Problem:
Report, from the records below, every line where the word "agent" appears.
*** Available data ***
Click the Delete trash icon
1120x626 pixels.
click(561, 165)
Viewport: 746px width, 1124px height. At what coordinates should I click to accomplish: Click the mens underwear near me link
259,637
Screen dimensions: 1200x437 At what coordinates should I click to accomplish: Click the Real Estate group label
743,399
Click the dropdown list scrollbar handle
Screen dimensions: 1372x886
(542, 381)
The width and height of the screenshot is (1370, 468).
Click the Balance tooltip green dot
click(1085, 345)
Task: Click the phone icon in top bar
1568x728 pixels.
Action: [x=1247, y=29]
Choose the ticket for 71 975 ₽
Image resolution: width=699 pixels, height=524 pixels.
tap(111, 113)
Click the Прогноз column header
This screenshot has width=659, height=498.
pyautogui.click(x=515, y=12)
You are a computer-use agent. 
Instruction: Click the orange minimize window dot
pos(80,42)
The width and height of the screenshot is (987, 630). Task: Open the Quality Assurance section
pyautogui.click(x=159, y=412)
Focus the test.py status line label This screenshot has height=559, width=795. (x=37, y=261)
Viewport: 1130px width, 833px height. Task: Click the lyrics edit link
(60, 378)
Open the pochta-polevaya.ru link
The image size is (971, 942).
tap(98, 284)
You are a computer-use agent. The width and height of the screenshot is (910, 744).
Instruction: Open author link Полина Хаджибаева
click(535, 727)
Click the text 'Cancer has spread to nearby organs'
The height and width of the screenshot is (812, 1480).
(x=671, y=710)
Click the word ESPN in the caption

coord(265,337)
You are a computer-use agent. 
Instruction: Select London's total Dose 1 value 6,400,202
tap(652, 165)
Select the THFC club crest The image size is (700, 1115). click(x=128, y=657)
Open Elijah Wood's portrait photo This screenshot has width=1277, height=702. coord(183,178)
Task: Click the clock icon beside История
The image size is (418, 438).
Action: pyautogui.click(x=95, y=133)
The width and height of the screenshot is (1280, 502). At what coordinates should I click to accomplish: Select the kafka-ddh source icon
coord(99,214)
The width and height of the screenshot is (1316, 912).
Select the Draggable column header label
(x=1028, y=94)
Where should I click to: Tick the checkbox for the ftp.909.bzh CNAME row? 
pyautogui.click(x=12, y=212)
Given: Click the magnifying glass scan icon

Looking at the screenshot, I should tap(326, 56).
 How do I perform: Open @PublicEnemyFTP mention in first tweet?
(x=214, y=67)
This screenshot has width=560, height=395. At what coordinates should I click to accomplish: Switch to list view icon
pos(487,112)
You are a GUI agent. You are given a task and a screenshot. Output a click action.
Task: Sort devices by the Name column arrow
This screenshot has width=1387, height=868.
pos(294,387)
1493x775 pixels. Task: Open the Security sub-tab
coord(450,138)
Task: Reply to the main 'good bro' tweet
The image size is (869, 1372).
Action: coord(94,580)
***
Solved problem:
You are a computer-use agent. 
You are a computer-use agent. The width and height of the screenshot is (910, 744).
You are a computer-use agent. 
You are a GUI agent. You are given a task and a screenshot. Output a click action.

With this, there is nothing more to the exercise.